Construct a singly linked list by allocating one node per value and chaining next references. Establishes the node + head + tail model used by every later linked-list lesson.

Algorithm

Canonical input [10, 20, 30, 40] builds the chain head -> 10 -> 20 -> 30 -> 40 -> nil with one node appended per step.

Basic Implementation

basic.swift
struct ListNode {
	var value: Int
	var next: Int
}

let values = [10, 20, 30, 40]
var nodes: [ListNode] = []
var head = -1
var tail = -1
for i in values.indices {
	let idx = nodes.count
	nodes.append(ListNode(value: values[i], next: -1))
	if head == -1 {
		head = idx
	} else {
		nodes[tail].next = idx
	}
	tail = idx
}
var cur = head
while cur != -1 {
	print("\(nodes[cur].value) -> ", terminator: "")
	cur = nodes[cur].next
}
print("nil")

Complexity

  • Time: O(n) with a tail pointer
  • Space: O(n) for the chain

Implementation notes

  • Swift: a tiny struct ListNode { var value: Int; var next: Int } stored in a var nodes: [ListNode] arena.
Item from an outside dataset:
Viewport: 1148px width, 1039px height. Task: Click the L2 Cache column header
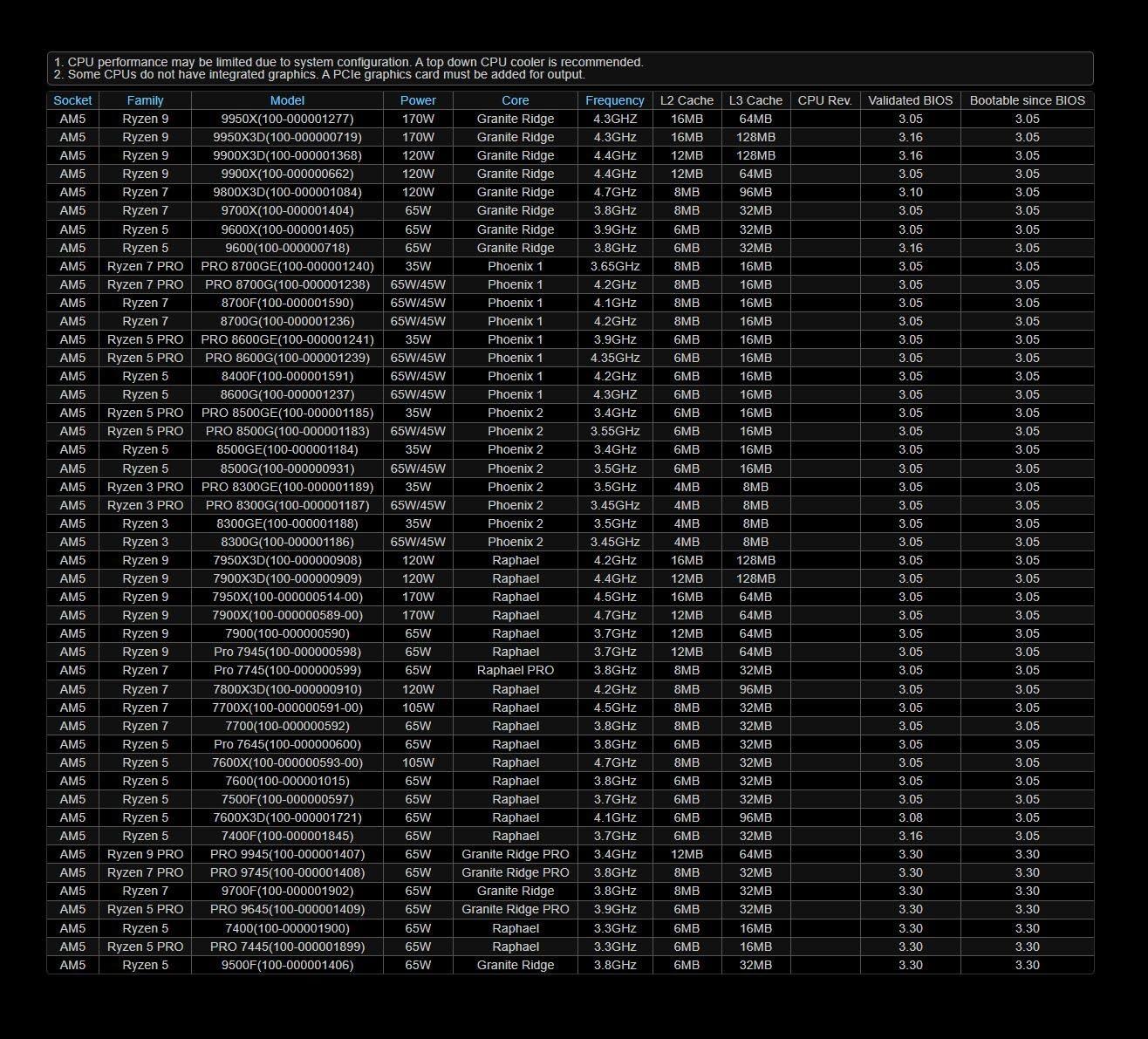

The integer next field with -1 as the sentinel is the explicit "end-of-list" marker and lets the head / tail pointers update the chain without leaning on a class-based graph with shared references.
  • The replay never shows runtime references; nodes are labelled node(<value>) and the chain view is rendered as 10 -> 20 -> ... -> nil.
  • The arena is owned by the function frame and dropped at scope exit, so the build step stays focused on wiring without an explicit free walk.
node chain Each `ListNode` carries an `Int value` and an `Int next` index into the node arena (`-1` is the end-of-list sentinel).